Have I totally missed the point here? Has anyone else seen this? Was there a workaround? Or something fixed in later revs of the code? It seems strange that HP would advertise this as an active-active array, but only for DAS configs.

HP MSA2012fc and linux

Sometimes, I can be a real muppet. I had to install a new MSA2012fc array at a site yesterday, with a few extra MSA2000 expansion shelves. The FC switches hadn’t arrived yet, so we did something with direct-attach. The hosts were x64 RHEL 5 U2 with dual-port Qlogic HBAs. Reasonably simple stuff, my main concern being that the LUN design discussion with the DBAs would never end. So I initialized the array, setup some IP addresses, security and vdisks, mapped the host ports and created some aliases, and presented some test LUNs to the linux hosts to confirm we could see the volumes. I was about to bail when the customer said “so what if I pull this cable”. “Well, it should failover”. But it didn’t. Some teeth grinding and fiddling yielded little result, and we decided to revisit the issue today.

Today went a lot better.

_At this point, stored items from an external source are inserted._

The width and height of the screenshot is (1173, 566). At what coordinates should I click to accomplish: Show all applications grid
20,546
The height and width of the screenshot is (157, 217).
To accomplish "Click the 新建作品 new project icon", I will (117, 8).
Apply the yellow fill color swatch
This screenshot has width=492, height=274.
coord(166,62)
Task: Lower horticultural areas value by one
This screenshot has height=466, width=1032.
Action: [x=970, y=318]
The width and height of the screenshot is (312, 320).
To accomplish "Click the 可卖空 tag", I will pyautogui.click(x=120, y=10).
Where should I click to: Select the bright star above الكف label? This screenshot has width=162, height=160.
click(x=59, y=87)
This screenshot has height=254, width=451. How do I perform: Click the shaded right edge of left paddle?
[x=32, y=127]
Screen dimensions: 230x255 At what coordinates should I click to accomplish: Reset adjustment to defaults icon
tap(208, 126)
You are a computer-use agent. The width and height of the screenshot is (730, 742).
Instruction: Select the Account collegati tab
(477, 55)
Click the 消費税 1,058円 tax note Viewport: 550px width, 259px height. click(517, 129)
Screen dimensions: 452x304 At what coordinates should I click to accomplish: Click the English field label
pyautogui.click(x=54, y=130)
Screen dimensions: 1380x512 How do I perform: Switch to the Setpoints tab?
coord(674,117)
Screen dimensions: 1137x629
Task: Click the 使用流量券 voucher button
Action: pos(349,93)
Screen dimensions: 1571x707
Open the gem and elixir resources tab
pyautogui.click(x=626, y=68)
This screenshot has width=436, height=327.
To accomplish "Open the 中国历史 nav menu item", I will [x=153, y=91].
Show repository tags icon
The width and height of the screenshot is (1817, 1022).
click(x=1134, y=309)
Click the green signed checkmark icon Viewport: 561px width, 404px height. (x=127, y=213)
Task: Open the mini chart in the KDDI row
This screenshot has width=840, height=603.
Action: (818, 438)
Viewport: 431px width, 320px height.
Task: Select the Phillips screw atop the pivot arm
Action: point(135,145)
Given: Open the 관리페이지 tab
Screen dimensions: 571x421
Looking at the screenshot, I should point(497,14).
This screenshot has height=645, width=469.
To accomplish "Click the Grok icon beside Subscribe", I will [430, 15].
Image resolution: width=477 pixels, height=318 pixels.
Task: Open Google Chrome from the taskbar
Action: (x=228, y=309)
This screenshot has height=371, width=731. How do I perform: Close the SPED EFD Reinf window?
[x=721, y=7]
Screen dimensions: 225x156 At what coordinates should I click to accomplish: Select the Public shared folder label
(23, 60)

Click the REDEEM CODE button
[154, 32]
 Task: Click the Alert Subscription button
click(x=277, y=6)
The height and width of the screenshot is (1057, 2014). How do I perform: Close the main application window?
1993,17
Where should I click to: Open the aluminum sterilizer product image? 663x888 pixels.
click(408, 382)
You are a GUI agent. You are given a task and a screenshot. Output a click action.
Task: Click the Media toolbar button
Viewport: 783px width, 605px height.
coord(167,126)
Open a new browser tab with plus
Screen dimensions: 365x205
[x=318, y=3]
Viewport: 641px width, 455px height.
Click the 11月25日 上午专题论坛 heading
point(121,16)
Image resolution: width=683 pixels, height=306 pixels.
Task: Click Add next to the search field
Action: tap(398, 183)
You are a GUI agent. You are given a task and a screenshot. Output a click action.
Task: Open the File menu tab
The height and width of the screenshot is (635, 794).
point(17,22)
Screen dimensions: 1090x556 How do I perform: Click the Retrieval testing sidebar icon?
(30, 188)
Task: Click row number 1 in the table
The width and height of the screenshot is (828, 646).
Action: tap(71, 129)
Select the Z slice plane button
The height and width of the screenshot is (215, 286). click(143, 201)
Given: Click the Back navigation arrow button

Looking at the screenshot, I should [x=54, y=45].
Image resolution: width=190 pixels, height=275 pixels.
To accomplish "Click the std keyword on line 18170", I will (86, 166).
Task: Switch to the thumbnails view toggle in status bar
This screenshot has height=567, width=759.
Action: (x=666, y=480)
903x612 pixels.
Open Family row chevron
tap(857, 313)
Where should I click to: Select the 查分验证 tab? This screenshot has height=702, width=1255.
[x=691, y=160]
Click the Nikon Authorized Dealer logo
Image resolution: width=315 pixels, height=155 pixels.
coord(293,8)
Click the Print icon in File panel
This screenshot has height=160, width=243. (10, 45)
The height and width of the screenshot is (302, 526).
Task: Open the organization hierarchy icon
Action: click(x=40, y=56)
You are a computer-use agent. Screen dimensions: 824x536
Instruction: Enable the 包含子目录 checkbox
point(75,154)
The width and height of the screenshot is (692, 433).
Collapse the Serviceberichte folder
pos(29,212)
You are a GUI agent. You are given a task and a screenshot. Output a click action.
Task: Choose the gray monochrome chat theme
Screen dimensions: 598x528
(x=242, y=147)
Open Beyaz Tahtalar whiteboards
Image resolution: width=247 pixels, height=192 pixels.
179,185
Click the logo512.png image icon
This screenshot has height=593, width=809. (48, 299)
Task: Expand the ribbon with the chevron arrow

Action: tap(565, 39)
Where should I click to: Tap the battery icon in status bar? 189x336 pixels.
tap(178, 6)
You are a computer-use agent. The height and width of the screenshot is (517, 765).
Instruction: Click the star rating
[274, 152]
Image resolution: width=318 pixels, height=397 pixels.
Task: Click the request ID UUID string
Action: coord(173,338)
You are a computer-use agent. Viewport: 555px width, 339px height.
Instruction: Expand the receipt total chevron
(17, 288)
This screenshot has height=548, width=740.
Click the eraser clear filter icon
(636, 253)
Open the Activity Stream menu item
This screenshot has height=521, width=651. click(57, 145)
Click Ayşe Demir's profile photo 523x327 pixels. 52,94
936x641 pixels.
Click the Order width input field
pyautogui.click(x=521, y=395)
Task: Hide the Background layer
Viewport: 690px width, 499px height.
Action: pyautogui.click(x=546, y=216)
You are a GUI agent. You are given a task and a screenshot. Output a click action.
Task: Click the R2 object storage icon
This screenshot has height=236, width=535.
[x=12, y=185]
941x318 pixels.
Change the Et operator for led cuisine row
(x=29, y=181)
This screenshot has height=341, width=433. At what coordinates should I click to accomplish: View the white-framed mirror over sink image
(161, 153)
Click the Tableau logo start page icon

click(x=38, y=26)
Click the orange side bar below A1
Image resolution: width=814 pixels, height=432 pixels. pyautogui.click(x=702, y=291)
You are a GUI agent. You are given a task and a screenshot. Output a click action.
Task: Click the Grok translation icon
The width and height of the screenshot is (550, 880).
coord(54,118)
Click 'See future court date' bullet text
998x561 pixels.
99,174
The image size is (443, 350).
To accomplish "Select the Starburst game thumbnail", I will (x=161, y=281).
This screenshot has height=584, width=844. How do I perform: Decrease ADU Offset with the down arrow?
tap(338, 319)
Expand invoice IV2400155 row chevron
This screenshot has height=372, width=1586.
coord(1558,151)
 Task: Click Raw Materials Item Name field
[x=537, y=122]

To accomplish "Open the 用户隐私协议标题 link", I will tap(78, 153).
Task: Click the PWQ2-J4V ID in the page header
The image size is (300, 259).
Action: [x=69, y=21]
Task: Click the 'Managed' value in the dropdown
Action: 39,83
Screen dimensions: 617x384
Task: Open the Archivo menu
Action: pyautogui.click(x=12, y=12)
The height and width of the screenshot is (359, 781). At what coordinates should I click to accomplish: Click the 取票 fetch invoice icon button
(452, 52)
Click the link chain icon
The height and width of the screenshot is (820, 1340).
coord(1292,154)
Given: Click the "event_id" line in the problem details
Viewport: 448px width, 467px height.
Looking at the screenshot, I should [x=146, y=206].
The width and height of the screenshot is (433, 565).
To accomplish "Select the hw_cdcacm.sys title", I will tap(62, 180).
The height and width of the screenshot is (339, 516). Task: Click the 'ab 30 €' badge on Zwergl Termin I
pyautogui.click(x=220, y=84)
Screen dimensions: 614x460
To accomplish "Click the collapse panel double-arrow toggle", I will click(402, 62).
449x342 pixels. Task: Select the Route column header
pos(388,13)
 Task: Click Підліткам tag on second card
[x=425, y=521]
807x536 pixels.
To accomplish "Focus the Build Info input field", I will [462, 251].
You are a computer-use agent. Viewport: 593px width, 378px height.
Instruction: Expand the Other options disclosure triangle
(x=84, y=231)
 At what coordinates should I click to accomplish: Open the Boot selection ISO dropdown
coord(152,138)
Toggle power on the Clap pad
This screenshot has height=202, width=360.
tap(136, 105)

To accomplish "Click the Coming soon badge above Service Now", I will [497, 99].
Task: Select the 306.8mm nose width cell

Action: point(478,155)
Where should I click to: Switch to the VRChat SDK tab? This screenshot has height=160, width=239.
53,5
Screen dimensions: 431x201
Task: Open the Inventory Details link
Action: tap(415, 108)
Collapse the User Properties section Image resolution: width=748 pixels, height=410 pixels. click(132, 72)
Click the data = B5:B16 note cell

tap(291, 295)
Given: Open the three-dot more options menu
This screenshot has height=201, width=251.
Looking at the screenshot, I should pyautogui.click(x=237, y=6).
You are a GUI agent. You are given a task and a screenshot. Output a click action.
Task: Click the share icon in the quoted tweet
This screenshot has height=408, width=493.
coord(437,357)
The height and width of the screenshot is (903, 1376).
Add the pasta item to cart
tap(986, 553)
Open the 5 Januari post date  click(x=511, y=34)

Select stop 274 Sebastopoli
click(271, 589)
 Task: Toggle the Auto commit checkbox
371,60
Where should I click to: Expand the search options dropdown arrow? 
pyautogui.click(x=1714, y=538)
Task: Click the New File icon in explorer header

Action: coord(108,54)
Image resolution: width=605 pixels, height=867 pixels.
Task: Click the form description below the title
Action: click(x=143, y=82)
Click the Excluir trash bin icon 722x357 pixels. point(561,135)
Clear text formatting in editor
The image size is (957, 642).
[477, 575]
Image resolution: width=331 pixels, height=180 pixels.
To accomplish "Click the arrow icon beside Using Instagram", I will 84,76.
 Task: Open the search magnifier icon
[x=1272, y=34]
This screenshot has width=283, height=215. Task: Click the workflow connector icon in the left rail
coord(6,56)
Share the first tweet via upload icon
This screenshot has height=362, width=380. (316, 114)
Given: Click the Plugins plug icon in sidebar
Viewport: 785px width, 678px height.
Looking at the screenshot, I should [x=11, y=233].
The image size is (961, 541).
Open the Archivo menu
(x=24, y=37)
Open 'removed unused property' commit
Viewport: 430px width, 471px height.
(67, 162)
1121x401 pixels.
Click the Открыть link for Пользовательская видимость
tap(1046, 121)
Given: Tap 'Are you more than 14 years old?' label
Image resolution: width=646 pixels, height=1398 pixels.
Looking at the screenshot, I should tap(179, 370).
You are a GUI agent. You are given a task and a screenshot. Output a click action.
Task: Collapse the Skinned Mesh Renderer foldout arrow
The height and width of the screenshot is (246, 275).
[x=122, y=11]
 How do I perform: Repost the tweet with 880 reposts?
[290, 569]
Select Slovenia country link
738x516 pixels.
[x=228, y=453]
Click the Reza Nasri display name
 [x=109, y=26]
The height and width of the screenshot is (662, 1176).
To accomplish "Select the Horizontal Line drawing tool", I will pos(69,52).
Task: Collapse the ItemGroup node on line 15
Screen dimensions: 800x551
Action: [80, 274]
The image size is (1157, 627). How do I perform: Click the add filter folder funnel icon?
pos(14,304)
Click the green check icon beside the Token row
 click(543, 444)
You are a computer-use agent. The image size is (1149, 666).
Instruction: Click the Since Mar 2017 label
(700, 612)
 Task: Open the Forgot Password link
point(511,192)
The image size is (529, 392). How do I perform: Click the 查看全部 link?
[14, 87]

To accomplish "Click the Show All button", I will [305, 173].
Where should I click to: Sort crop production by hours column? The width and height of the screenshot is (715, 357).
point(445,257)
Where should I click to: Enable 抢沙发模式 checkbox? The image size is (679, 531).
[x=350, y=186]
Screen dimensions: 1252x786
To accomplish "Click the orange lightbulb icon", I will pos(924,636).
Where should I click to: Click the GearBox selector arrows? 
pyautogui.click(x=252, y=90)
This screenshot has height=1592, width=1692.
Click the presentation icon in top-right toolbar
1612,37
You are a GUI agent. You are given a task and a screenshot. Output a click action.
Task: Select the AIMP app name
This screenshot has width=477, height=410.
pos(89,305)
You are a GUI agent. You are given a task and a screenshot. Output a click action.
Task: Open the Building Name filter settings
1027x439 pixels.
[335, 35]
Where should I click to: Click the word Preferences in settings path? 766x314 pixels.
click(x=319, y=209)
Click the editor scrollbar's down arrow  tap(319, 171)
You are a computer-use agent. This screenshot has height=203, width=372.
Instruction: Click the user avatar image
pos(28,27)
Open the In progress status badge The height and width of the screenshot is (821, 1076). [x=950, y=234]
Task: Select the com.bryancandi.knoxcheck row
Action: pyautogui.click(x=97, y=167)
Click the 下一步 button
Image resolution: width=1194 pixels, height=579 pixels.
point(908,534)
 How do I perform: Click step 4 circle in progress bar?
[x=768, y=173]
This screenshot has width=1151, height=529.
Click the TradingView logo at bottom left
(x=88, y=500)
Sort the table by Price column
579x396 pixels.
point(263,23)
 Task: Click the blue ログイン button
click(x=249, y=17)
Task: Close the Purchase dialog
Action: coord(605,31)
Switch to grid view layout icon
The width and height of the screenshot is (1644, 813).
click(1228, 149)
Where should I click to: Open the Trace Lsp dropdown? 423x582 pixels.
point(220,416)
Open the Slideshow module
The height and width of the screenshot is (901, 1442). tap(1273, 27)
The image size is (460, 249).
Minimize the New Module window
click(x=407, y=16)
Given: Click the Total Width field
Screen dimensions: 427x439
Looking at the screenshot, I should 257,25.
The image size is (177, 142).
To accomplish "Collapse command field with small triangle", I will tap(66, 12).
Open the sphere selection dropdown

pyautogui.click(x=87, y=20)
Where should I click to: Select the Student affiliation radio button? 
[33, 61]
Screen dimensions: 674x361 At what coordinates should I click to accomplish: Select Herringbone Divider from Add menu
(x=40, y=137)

For a start, I used the Qlogic modprobe.conf settings specified in the installation document for “Device Mapper Multipath Enablement Kit for HP StorageWorks Disk Arrays v4.1.0”. This seems like a reasonable thing, as I had installed version 4.1.0 on the hosts. But yesterday, like some kind of idiot, I’d being using the modprobe settings from “Installation and Reference Guide Device Mapper Multipath Enablement Kit for HP StorageWorks Disk Arrays Version 4.0.0”. This was the document I found buried somewhere in HP’s website. Not the document included with the tarball. Notice the critical difference yet? I’ll elaborate:

For version 4.0.0, you need to set the following options in modprobe.conf for Qlogic HBAs:

options qla2xxx qlport_down_retry=10 ql2xfailover=0

For version 4.1.0, the story changes slightly:

options qla2xxx ql2xmaxqdepth=16 qlport_down_retry=10 ql2xloginretrycount=30
ql2xfailover=0 ql2xlbType=1 ql2xautorestore=0xa0 ConfigRequired=0

Look different? Uh-huh. Different enough that, even though I had enabled the MSA’s Host Port Interconnects as mentioned in the Reference Guide, I wasn’t able to see volumes presented to the host via a different port. So what I should have been seeing was 2 paths to each volume, when I was only seeing one. It’s the simple errors that lead to hours wasted.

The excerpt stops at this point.